- [MATERIAL FOR THIS EXERCISE]:
===
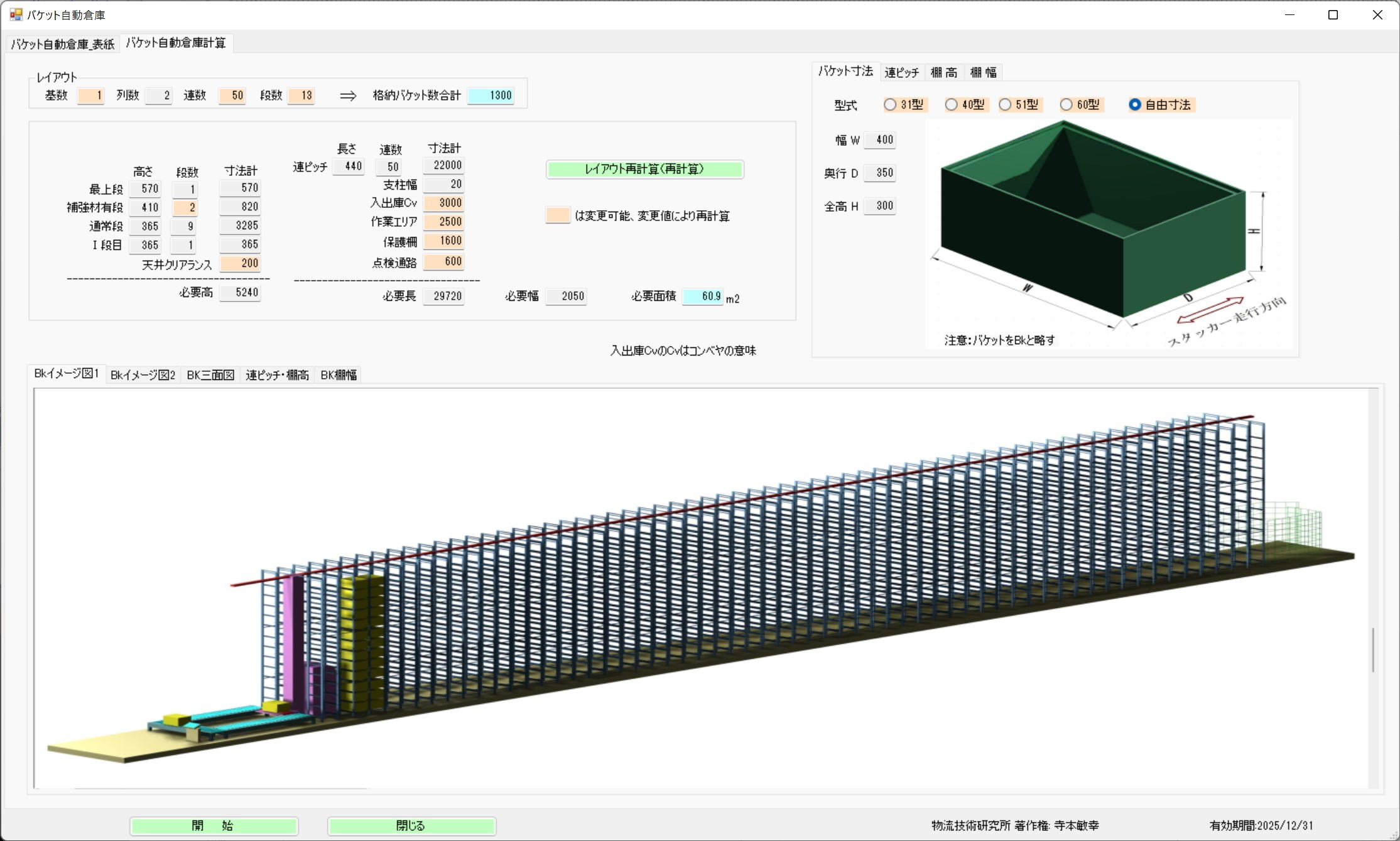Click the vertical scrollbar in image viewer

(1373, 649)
===
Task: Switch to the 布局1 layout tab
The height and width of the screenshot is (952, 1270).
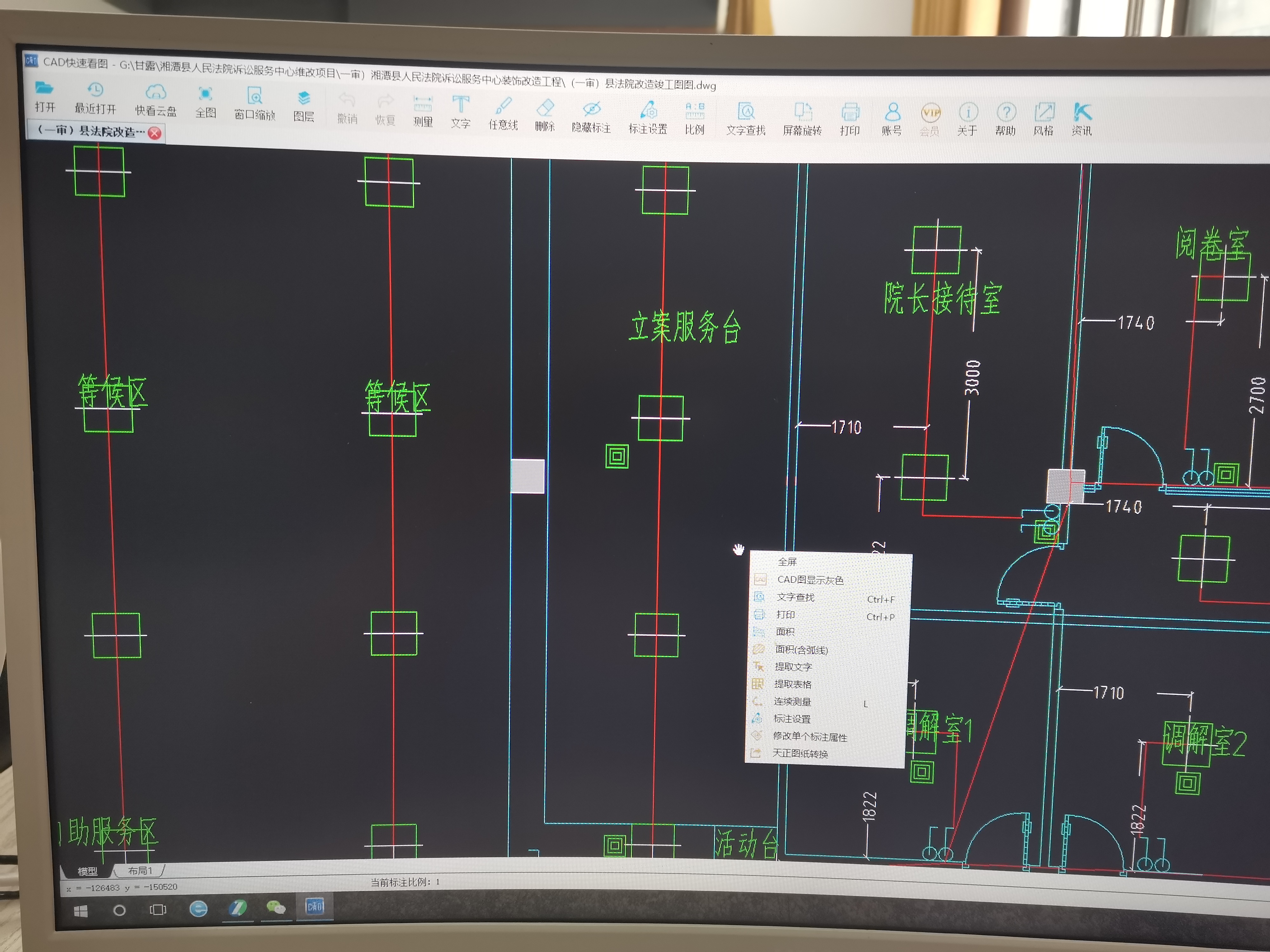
===
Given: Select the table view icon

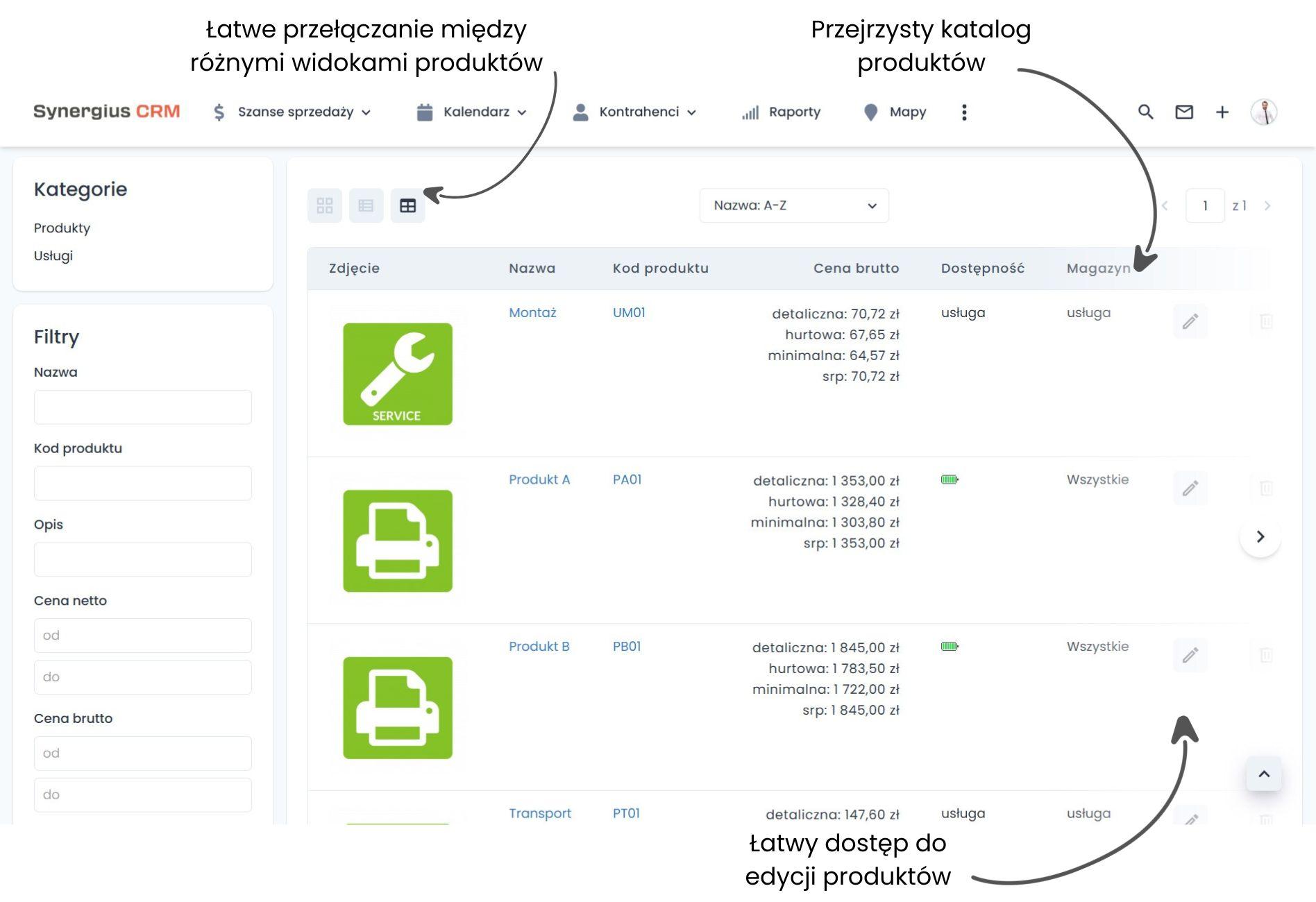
===
The lines above from the one with "Task: Switch to the 布局1 layout tab" through the one with "The height and" are to be duplicated exactly, ends included, with nothing added.

Task: Switch to the 布局1 layout tab
The height and width of the screenshot is (952, 1270).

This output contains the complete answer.